Mitochondrial longevity pathways

Production of reactive oxygen species (ROS) is a tightly regulated process, and increased levels of ROS within mitochondria are the principal trigger not only for mitochondrial dysfunctions but, more in general, for the diseases associated with aging, thus representing a powerful signaling molecules. One of the key regulators of ROS production, mitochondrial dysfunction, and aging is the 66-kDa isoform of the growth factor adapter shc (p66shc) that is activated by stress and generates ROS within the mitochondria, driving cells to apoptosis. Accordingly, p66shc knockout animals are one of the best characterized genetic model of longevity.On the other hand, caloric restriction is the only non-genetic mechanism that is shown to increase life span. Several studies have revealed a complex network of signaling pathways modulated by nutrients, such as IGF-1, TOR, sirtuins, AMP kinase, and PGC-1α that are connected and converge to inhibit oxidative stresses within the mitochondria.
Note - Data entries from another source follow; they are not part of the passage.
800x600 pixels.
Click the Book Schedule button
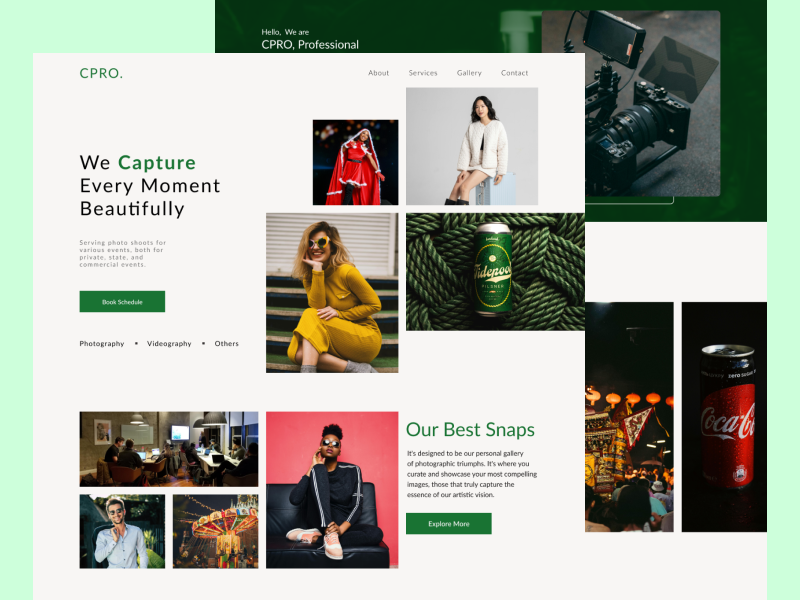[123, 301]
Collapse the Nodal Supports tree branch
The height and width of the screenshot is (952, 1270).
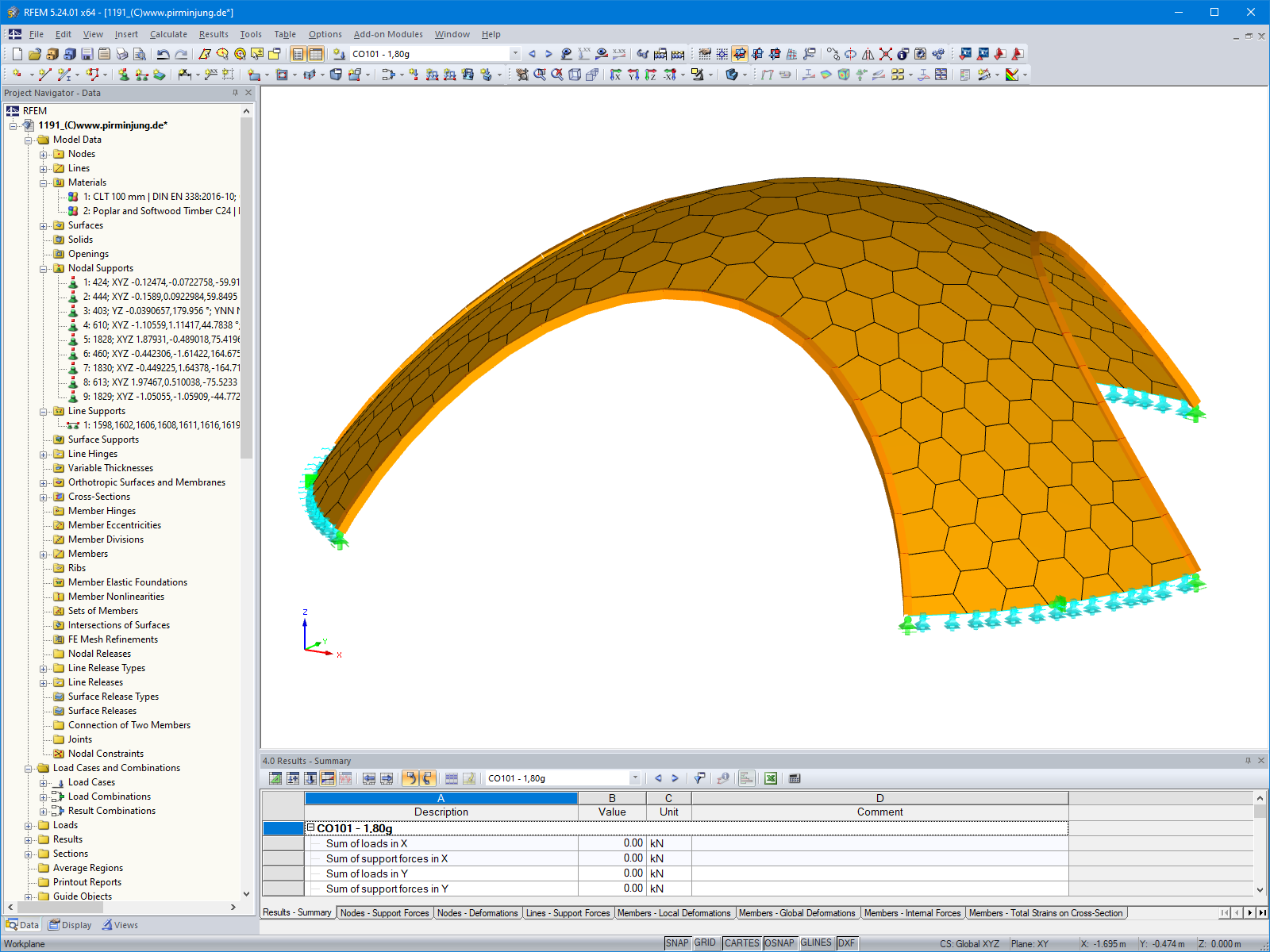[x=44, y=268]
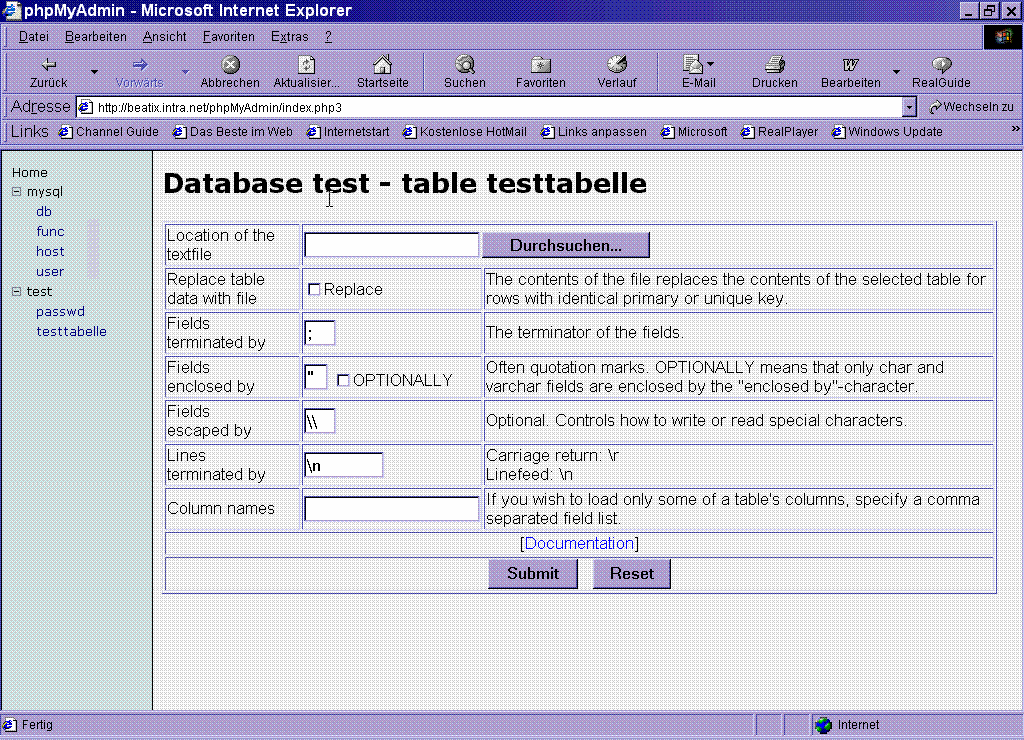Open the Verlauf history icon
This screenshot has height=740, width=1024.
[x=617, y=65]
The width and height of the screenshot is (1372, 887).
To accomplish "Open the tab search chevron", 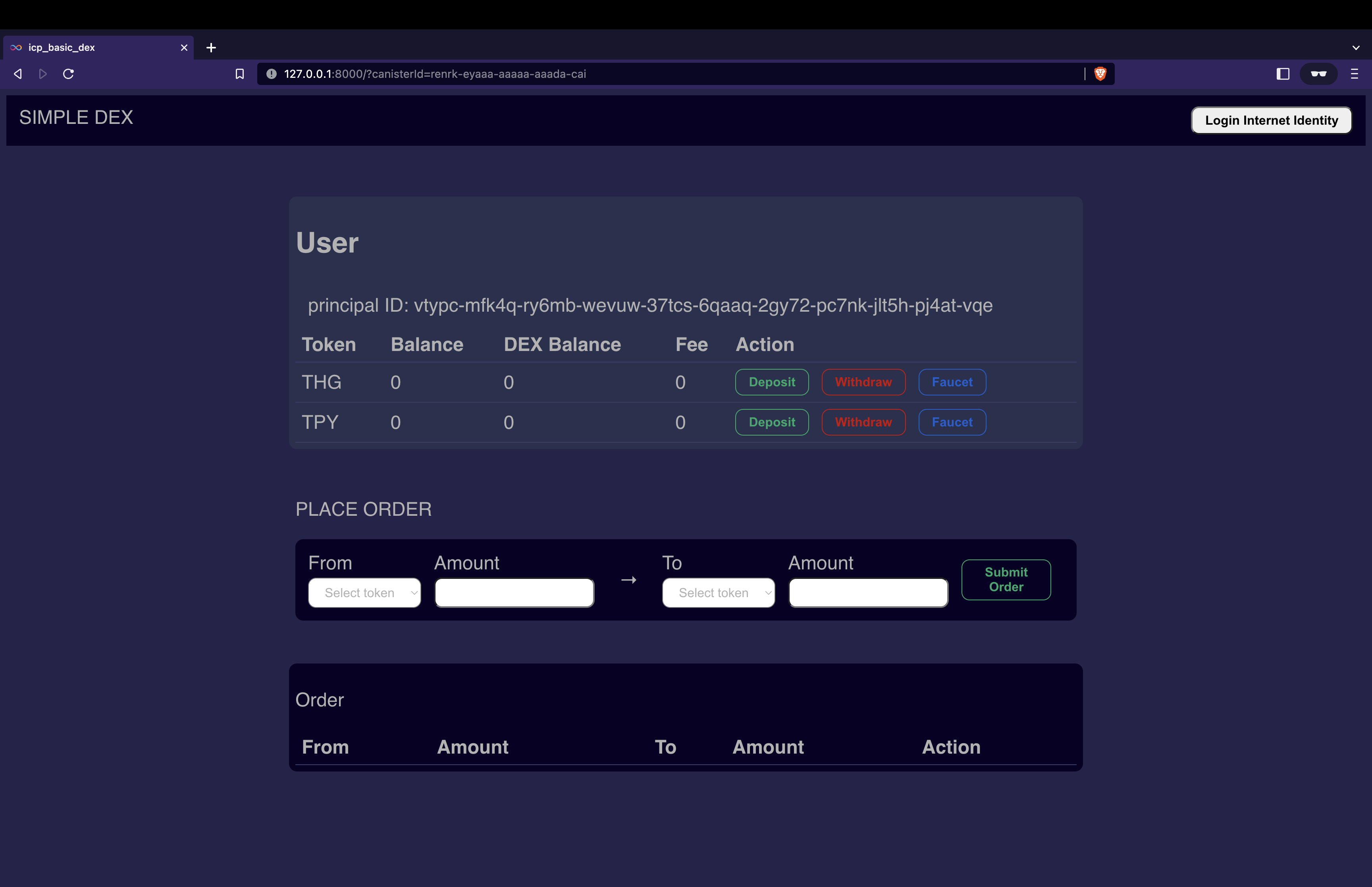I will pos(1357,47).
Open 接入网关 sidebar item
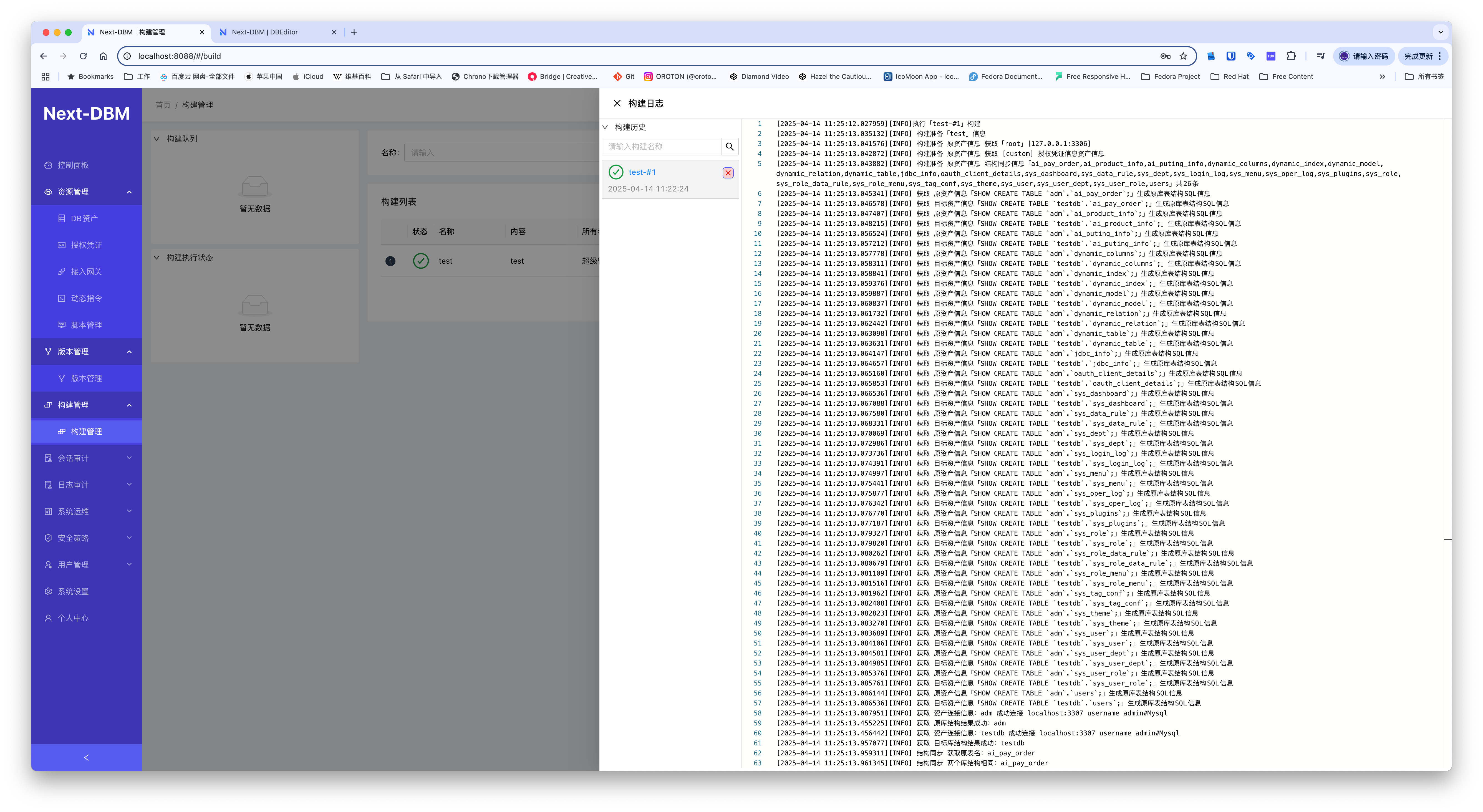This screenshot has width=1483, height=812. 86,272
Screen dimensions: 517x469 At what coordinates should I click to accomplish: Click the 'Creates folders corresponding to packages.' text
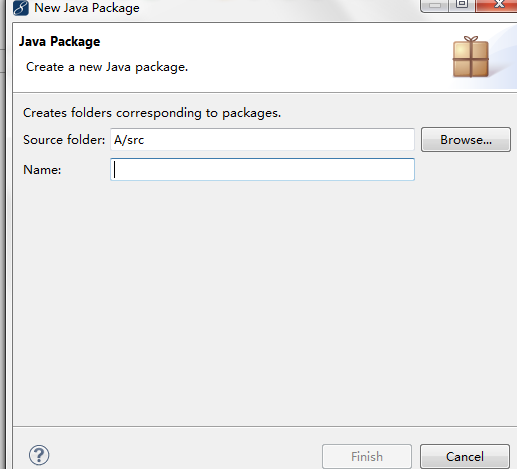point(152,113)
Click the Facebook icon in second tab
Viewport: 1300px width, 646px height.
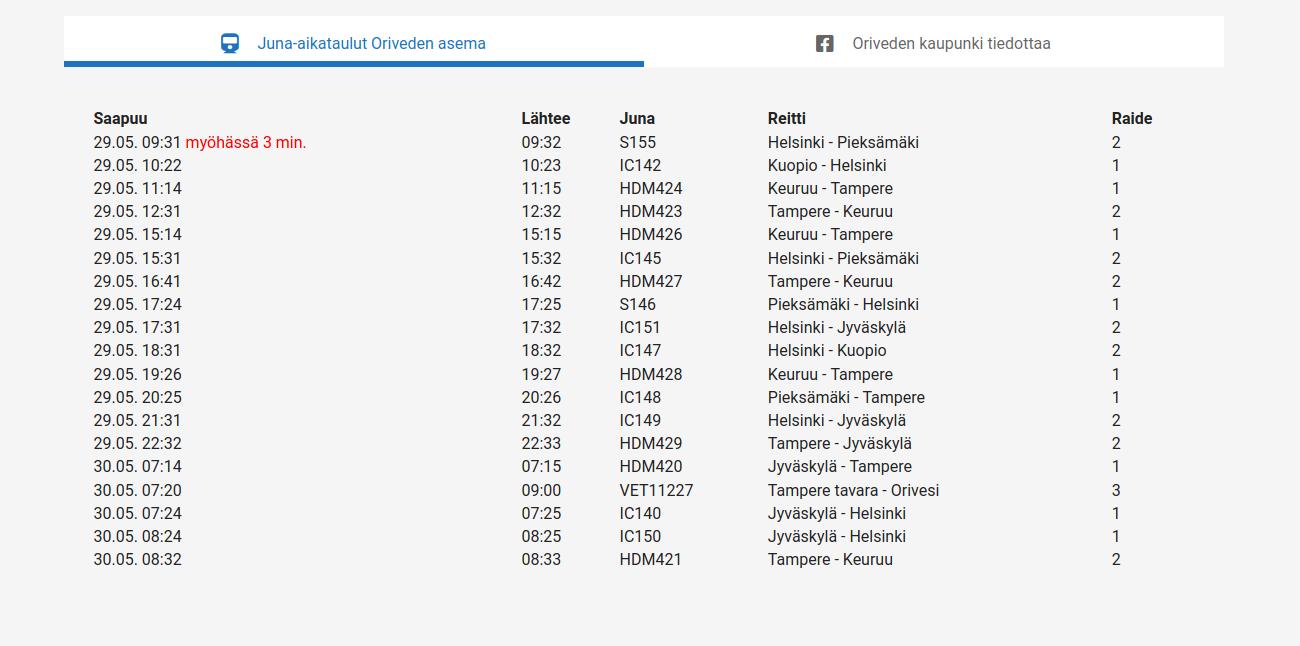click(824, 44)
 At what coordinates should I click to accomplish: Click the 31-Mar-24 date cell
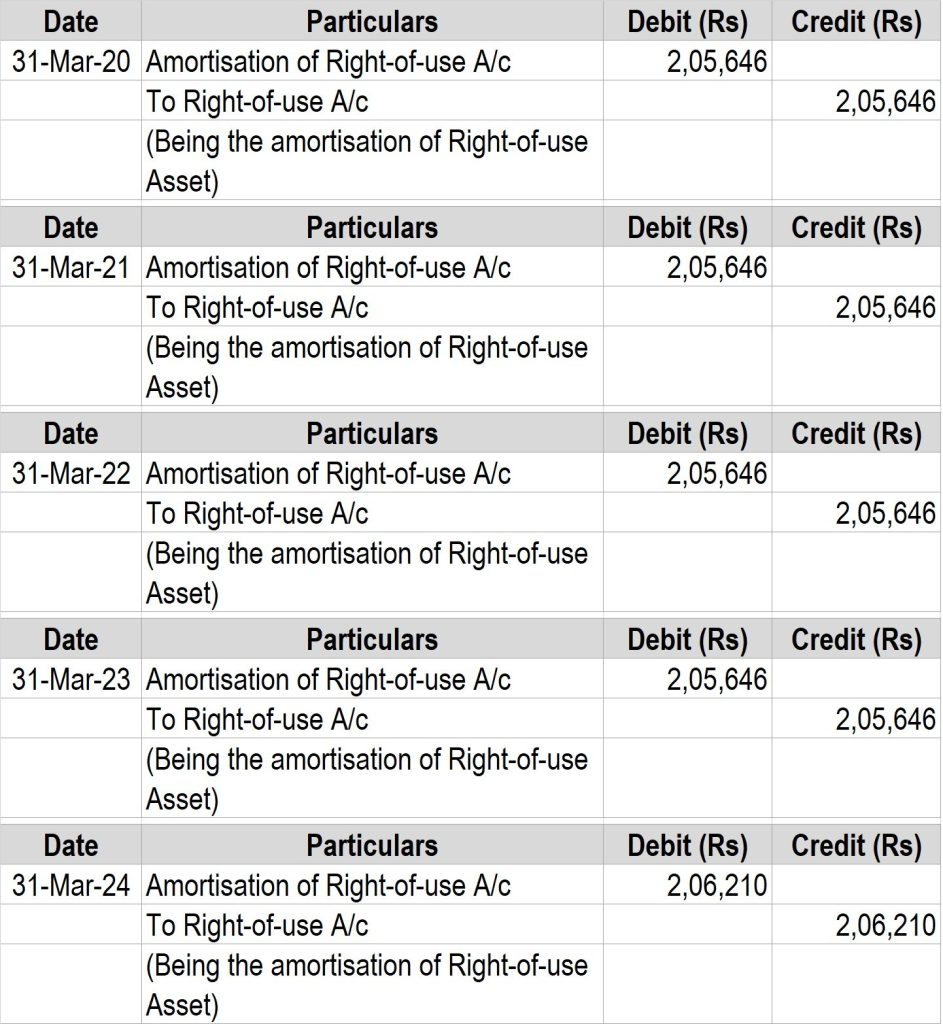[71, 886]
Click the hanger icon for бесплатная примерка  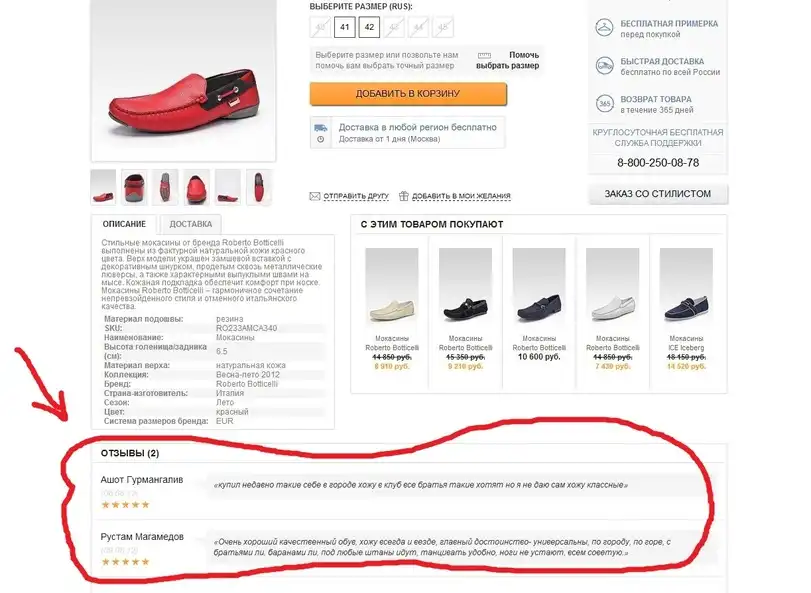[604, 27]
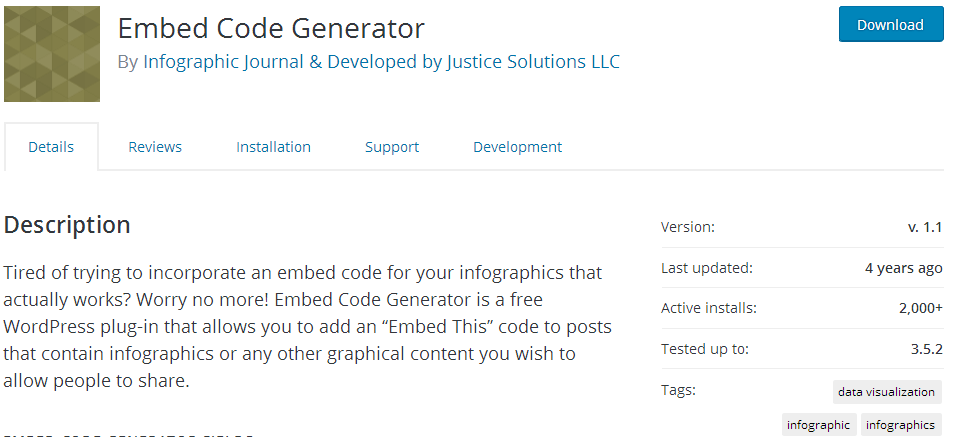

Animal models in which components of these signaling pathways are induced or silenced present a general phenotype characterized by the deceleration of the aging process. This review will summarize the main findings in the process that link mitochondria to longevity and the connections between the different signaling molecules involved in this intriguing relationship.

Research Highlights
► Mitochondrial ROS are potent signal molecules able to regulate the aging process.
► ROS production within mitochondria is regulated by intracellular signaling cascades.
► The life span determinant p66shc triggers ROS production within mitochondria.
► Other signaling cascades (e.g., IGF-1) converge on ROS production to control aging.